--- Page text ---
= = = =

India rises as Southeast Asia's trusted capacity-building partner
Synopsis
Key Takeaways
India has emerged as a valued and trusted capacity-building partner for ASEAN, carving a distinct role in Southeast Asia by aligning its cooperation with what the regional bloc actually needs — and without the strategic strings that larger powers attach to their assistance, according to a report published in the Australia-based policy journal The Interpreter.
Responding When It Matters Most
The report highlights that the true measure of a partner in maritime Southeast Asia is not raw power, but speed and reliability when disaster strikes. When Typhoon Yagi tore through mainland Southeast Asia in September 2024, India launched 'Operation Sadbhav', dispatching relief to Vietnam, Laos, and Myanmar within days. Six months later, a 7.7-magnitude earthquake struck Myanmar, and India was again among the first responders — this time through 'Operation Brahma', which deployed naval ships, air force transport, a search-and-rescue team, and a field hospital that treated more than 2,500 patients.
These rapid, on-the-ground responses have fundamentally shifted how the region perceives India's role, the report noted.
What the Surveys Show
The ISEAS–Yusof Ishak Institute's 2025 State of Southeast Asia survey cited in the report found that India's strategic relevance to ASEAN climbed from ninth to sixth place within a single year. The survey also identified India as one of the region's preferred partners for hedging against US–China rivalry — a significant indicator of growing regional trust.
Separately, the ISEAS–Yusof Ishak Institute survey ranked India as a rising partner, with the country increasingly seen as a provider of practical security rather than a claimant of regional leadership.
India's Strategic Advantage: No Baggage
The report draws a pointed contrast between India and the other major external players competing for influence in Southeast Asia. According to the report, 'The United States brings unmatched capability, and with it the entanglements of alliance politics. China brings proximity and resources, alongside the very coercion in the South China Sea the region needs protecting from. Both, in different ways, ask Southeast Asian states to edge towards one pole of a contest they would rather avoid.'
India, the report argues, occupies a different lane entirely. It maintains one of the region's larger navies and has demonstrated the reach to patrol, exercise, and respond across Southeast Asian waters — yet it carries none of the strategic baggage that would force ASEAN states to take sides. Crucially, India has no territorial or maritime dispute with any Southeast Asian country — a quiet but consequential distinction from China that the region has noticed.
Why ASEAN Is Looking to Diversify
As Southeast Asian nations seek to reduce dependence on either Washington or Beijing, India is increasingly falling within the bracket of preferred alternatives. The report notes that India's value 'is easy to overlook, precisely because it is so understated' — capable enough to matter at sea, but without the geopolitical demands that come with US or Chinese engagement.
This combination of operational credibility, diplomatic neutrality, and no history of coercion in the region positions India as a natural partner for ASEAN states navigating an era of intensifying great-power competition. How India sustains and scales this presence in the years ahead will determine whether this momentum translates into lasting strategic influence.

= = = =

--- Recorded information ---
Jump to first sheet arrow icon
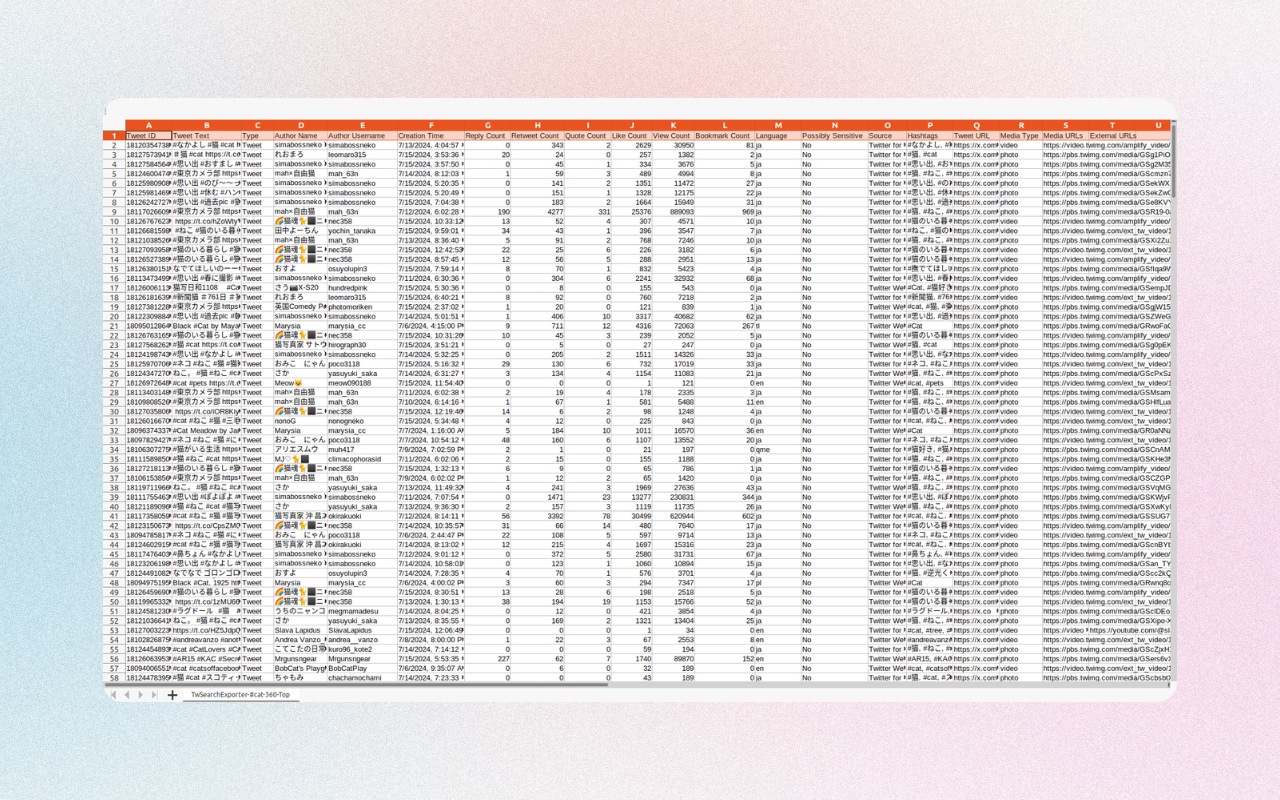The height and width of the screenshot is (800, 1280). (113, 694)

= = = =

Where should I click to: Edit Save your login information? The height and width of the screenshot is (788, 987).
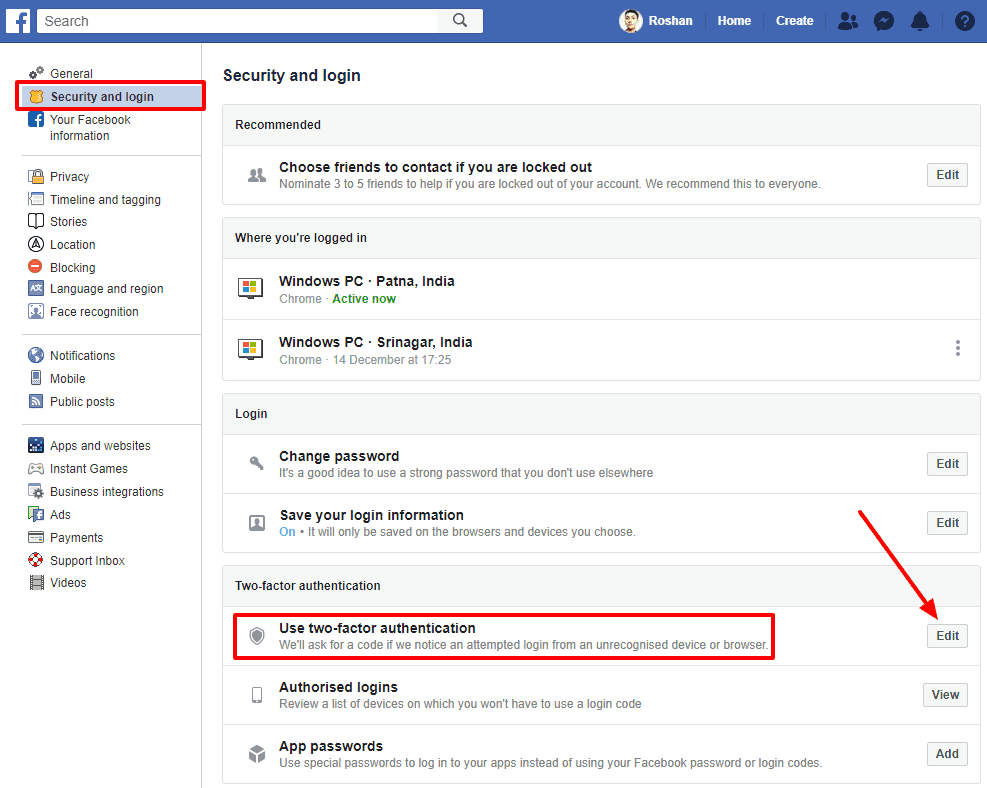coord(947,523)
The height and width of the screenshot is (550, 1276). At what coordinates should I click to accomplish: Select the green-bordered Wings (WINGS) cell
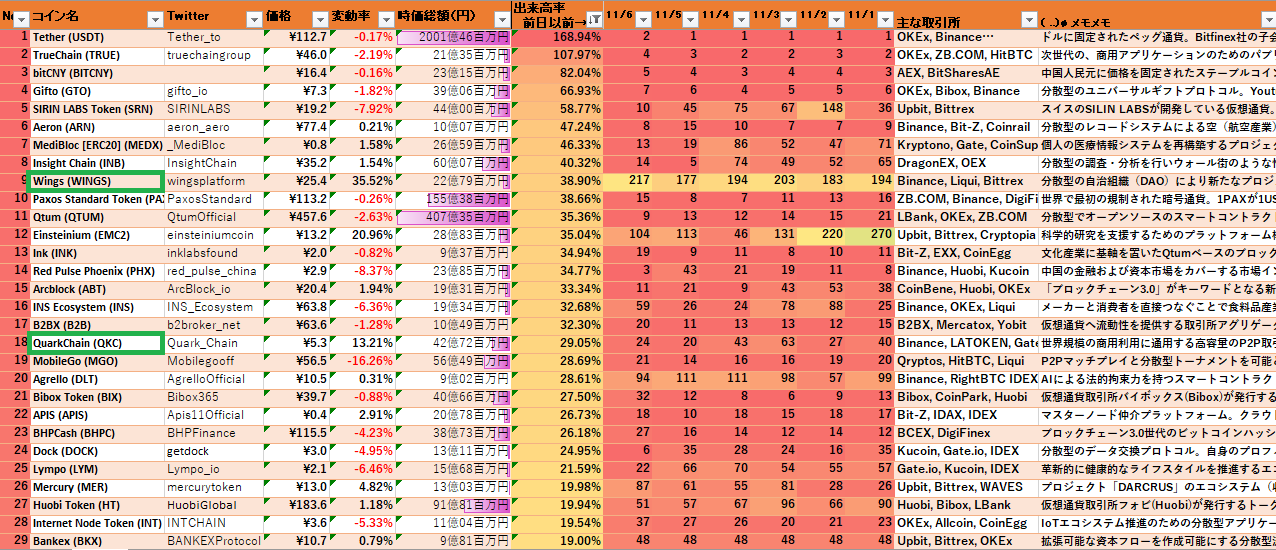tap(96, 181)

= = = =

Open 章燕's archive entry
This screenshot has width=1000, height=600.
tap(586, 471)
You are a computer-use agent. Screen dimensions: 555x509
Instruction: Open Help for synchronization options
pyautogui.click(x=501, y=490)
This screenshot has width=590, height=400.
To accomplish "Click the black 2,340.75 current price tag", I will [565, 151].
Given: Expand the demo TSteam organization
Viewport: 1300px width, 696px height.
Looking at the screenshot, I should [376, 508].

= = = =

--- Required tasks ---
- a) Change "trusted" to "dependable" in the article on India and ASEAN, and give the passage again, starting with "India rises as" and going on through "journal The Interpreter.".
- b) According to the article on India and ASEAN, how many patients did the field hospital deployed under 'Operation Brahma' treat?
- c) List every asset that the article on India and ASEAN says 'Operation Brahma' deployed.
The items are separate material and have no connection to the article on India's role in Southeast Asia.

--- Numbered answers ---
- a)
India rises as Southeast Asia's dependable capacity-building partner
Synopsis
Key Takeaways
India has emerged as a valued and dependable capacity-building partner for ASEAN, carving a distinct role in Southeast Asia by aligning its cooperation with what the regional bloc actually needs — and without the strategic strings that larger powers attach to their assistance, according to a report published in the Australia-based policy journal The Interpreter.

- b) More than 2,500 patients.

- c)
- Naval ships
- Air force transport
- A search-and-rescue team
- A field hospital